We can see into societies that lived thousands of years ago because to ancient art. The Altamira cave in Spain is a well-preserved example of Stone Age artwork. It is not, however, the sole ancient art show. The Lascaux cave, located just outside of a tiny town in southern France, is home to some of the most well-known specimens of Paleolithic art.
This complex of underground rooms, discovered in the mid-nineteenth century, features over 600 paintings—including over 2,000 figures—representing Stone Age creatures that humans hunted and dreaded. While the genuine cave was closed to the public in 1963, the life-size reproductions allow visitors to witness amazing murals created by individuals over 17,000 years ago who wanted to express themselves and their lives.

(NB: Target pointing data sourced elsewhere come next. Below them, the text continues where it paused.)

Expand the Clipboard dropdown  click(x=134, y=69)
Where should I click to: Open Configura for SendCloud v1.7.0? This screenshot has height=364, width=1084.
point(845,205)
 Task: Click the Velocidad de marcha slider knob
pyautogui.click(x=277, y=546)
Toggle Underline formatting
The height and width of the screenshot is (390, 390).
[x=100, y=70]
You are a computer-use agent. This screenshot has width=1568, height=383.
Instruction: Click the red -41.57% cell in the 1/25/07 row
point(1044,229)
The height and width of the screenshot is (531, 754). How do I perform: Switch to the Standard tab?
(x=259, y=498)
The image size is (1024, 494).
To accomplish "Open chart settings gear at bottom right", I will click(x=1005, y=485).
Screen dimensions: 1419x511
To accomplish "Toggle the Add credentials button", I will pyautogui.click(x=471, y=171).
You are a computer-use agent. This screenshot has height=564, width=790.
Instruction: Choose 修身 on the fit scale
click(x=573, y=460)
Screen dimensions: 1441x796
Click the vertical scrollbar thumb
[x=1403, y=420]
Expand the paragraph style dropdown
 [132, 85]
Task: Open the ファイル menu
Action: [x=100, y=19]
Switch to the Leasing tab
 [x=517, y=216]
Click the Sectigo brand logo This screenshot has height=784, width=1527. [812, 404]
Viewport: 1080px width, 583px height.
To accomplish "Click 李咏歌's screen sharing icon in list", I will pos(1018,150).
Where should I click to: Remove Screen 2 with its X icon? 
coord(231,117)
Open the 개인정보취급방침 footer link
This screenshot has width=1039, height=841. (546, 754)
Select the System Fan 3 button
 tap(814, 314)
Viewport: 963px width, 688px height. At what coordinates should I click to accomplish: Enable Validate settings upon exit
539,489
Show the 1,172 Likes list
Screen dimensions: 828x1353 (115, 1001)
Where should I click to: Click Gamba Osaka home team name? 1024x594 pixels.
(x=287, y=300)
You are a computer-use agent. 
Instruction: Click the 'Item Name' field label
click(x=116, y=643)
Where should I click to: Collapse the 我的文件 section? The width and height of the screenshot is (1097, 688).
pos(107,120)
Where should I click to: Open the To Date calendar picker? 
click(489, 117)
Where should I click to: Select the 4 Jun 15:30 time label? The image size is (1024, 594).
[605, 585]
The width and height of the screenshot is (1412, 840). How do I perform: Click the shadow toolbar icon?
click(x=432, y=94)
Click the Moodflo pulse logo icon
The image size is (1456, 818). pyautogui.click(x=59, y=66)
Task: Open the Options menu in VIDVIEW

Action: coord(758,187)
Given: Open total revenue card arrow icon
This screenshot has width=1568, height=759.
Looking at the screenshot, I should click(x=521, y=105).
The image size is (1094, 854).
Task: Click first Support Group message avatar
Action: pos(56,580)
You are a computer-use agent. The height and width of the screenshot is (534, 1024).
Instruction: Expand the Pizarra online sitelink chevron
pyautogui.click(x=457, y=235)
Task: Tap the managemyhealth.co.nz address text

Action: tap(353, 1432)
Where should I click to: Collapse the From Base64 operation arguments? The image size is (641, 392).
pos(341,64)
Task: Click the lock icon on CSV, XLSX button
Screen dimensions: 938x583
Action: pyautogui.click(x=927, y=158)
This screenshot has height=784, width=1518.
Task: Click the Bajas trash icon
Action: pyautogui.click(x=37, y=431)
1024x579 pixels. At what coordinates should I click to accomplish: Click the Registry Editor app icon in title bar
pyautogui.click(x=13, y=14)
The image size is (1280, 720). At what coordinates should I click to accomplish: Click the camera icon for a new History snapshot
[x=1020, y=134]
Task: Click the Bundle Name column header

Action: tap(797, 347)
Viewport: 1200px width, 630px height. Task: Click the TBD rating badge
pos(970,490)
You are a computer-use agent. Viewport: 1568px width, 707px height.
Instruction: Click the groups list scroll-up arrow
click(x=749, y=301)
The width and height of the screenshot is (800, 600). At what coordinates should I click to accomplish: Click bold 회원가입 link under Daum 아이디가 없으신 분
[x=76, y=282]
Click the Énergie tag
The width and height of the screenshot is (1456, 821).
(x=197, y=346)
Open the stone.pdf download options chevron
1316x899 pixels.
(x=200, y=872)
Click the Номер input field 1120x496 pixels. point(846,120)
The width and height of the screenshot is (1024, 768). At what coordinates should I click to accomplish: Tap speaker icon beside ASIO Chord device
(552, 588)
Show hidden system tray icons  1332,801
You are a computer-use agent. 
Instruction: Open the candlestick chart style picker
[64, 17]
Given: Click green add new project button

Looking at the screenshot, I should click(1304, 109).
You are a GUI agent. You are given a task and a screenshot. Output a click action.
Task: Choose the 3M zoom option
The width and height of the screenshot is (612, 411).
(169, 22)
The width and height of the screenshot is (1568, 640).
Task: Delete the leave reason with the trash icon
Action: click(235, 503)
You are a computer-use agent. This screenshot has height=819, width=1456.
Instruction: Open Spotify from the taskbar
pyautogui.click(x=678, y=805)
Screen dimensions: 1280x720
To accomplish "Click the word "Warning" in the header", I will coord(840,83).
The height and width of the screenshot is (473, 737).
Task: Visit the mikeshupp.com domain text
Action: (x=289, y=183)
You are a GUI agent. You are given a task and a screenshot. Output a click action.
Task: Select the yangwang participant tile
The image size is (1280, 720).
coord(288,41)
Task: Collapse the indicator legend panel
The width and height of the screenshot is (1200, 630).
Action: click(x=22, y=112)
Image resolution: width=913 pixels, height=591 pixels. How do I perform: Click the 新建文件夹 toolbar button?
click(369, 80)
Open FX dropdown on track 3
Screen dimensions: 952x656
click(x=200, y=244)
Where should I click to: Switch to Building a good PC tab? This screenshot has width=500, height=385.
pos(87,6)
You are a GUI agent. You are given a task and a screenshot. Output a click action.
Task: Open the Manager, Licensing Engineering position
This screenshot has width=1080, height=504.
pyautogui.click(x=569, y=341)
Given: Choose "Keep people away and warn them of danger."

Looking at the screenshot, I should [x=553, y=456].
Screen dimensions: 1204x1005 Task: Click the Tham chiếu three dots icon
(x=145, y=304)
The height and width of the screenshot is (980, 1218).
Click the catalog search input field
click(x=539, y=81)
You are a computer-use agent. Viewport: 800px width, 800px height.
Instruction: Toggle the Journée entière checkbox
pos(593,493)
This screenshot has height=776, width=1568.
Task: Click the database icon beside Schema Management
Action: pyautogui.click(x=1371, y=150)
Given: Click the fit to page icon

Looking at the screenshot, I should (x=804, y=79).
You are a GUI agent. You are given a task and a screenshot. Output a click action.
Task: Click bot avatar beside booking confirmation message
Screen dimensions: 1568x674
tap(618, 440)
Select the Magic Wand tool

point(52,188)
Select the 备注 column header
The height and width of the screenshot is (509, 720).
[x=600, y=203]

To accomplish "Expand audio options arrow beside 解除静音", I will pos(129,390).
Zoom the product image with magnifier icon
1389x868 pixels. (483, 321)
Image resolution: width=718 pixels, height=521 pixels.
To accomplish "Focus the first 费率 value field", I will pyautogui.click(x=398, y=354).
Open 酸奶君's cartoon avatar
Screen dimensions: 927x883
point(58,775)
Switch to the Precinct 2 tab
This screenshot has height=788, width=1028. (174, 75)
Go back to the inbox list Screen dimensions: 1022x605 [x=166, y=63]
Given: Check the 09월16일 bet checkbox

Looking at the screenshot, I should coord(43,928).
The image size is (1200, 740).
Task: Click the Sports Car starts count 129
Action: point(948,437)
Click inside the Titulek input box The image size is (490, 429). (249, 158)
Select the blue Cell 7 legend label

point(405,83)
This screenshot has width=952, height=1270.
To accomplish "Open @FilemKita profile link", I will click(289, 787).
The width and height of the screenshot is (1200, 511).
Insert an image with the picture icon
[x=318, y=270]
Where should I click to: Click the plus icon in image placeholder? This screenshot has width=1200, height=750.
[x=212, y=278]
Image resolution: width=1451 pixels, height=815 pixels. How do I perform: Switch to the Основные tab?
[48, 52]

Learn more about Lascaux Cave and its paintings by scrolling down.
What is the purpose of the Lascaux Cave?
The Lascaux cave is really a network of caverns in southern France that are covered in Upper Paleolithic wall paintings (between 50,000 and 12,000 years ago). These visual galleries are thought to have been created across generations around 17,000 years ago.
A youth found the location in 1940, just outside of the hamlet of Montignac. He returned with a local priest, who drew a series of sketches to document the facts. After the site was fully excavated, approximately 600 paintings on the caves’ walls and ceilings were discovered, most of which featured animals from the time period.
The cave was available to the public by the mid-1950s, and a thousand people visited each day. However, there were no preservation procedures in place, and the paintings quickly degraded. The caverns have been closed to the public since 1963 as a result of this. In Paris and for the Lascaux Museum, replicas of Lascaux have been created.
The Layout of the Cave
TOURING THE CAVE
The cave of Lascaux is divided into various galleries with varied lengths and heights. The cave’s entry leads immediately to the main gallery, known as the Hall of the Bulls, which is the cave’s most famous part and one of the most notable examples of Paleolithic art. This 62-foot-long tunnel is adorned with several paintings of bulls, horses, dear, and one unicorn. This passageway connects two galleries, one of which is a dead end.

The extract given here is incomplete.